# [What you are asked to do]
Produce word for word the lines of the data below running from the one that has "Herstellerinformationen (533, 839)" to the one that has "Kanhai Jewels (24, 1408)", inclusive, and no others.

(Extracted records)
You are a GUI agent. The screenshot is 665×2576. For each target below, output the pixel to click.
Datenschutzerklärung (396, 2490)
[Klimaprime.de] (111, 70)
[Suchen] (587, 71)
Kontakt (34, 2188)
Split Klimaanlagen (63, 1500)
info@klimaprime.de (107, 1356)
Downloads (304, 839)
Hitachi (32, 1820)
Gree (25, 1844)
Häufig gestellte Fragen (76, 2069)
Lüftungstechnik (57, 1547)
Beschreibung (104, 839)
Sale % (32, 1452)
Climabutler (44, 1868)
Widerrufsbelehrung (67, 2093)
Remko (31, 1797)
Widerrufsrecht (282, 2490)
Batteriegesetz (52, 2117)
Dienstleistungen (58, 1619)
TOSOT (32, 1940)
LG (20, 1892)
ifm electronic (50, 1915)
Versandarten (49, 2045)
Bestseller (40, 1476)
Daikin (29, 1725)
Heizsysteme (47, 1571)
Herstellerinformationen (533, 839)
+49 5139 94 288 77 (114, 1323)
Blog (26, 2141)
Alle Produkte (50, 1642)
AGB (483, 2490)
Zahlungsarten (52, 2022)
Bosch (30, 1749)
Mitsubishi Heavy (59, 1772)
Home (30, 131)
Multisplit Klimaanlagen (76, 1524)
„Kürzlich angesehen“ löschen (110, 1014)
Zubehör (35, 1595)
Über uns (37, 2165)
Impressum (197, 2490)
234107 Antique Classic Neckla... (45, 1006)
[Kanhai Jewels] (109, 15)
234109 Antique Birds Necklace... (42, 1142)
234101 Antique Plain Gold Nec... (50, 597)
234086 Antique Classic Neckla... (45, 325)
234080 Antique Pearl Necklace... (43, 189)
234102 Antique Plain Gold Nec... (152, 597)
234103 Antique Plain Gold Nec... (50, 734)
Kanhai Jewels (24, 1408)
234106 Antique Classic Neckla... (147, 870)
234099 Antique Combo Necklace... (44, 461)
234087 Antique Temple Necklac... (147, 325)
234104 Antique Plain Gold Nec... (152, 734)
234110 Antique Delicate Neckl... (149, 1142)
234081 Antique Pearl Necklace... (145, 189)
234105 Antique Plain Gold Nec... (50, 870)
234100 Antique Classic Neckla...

# [Response to this task]
Herstellerinformationen (533, 839)
+49 5139 94 288 77 (114, 1323)
Blog (26, 2141)
Alle Produkte (50, 1642)
AGB (483, 2490)
Zahlungsarten (52, 2022)
Bosch (30, 1749)
Mitsubishi Heavy (59, 1772)
Home (30, 131)
Multisplit Klimaanlagen (76, 1524)
„Kürzlich angesehen“ löschen (110, 1014)
Zubehör (35, 1595)
Über uns (37, 2165)
Impressum (197, 2490)
234107 Antique Classic Neckla... (45, 1006)
[Kanhai Jewels] (109, 15)
234109 Antique Birds Necklace... (42, 1142)
234101 Antique Plain Gold Nec... (50, 597)
234086 Antique Classic Neckla... (45, 325)
234080 Antique Pearl Necklace... (43, 189)
234102 Antique Plain Gold Nec... (152, 597)
234103 Antique Plain Gold Nec... (50, 734)
Kanhai Jewels (24, 1408)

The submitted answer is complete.